With the pictures excluded, reproduce all of the data exactly.

** Opening SOURCE RECORDS block **

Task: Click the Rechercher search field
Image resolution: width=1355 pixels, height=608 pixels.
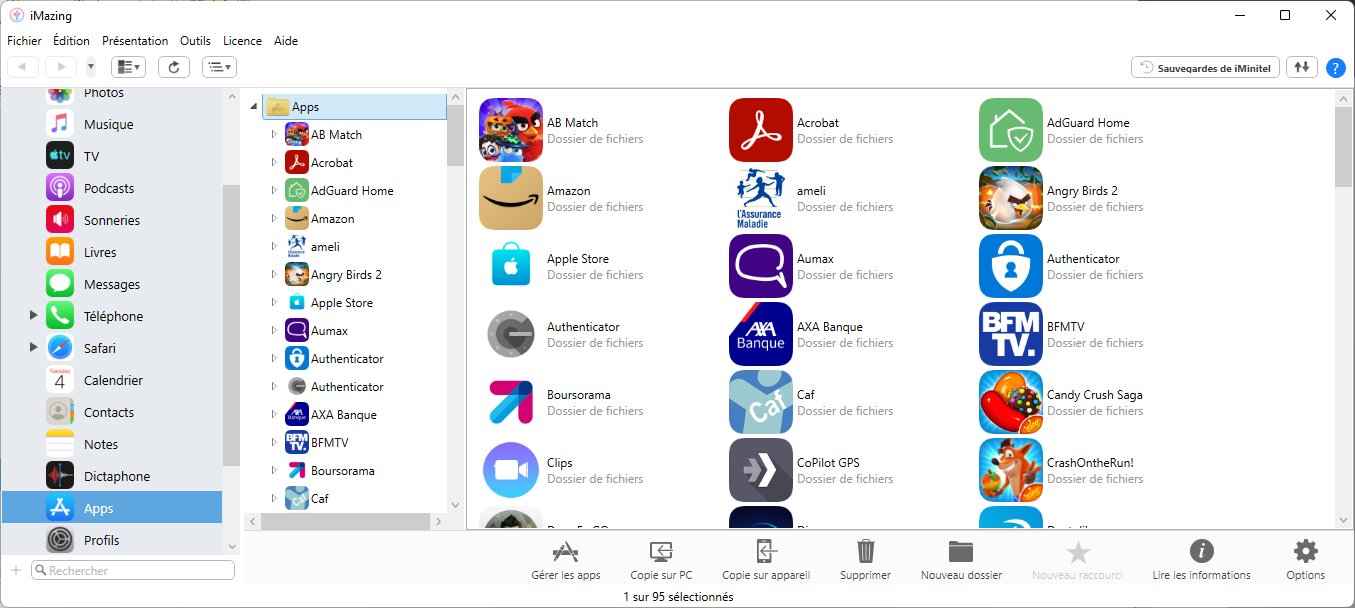Action: coord(135,570)
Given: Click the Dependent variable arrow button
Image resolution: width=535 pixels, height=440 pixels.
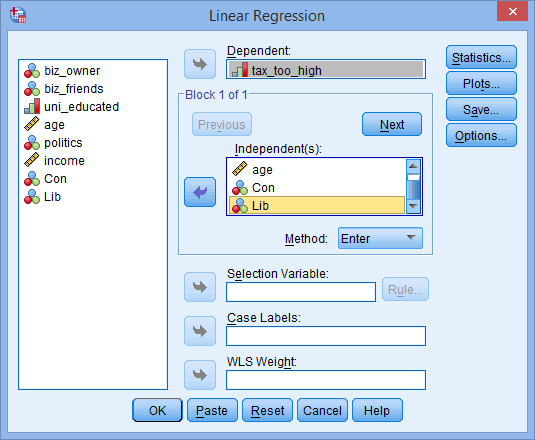Looking at the screenshot, I should [200, 64].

** Closing SOURCE RECORDS block **

**SOLUTION BELOW:**
Task: Click the Rechercher search field
Image resolution: width=1355 pixels, height=608 pixels.
Action: coord(135,570)
Given: Click the Dependent variable arrow button
Image resolution: width=535 pixels, height=440 pixels.
Looking at the screenshot, I should [200, 64].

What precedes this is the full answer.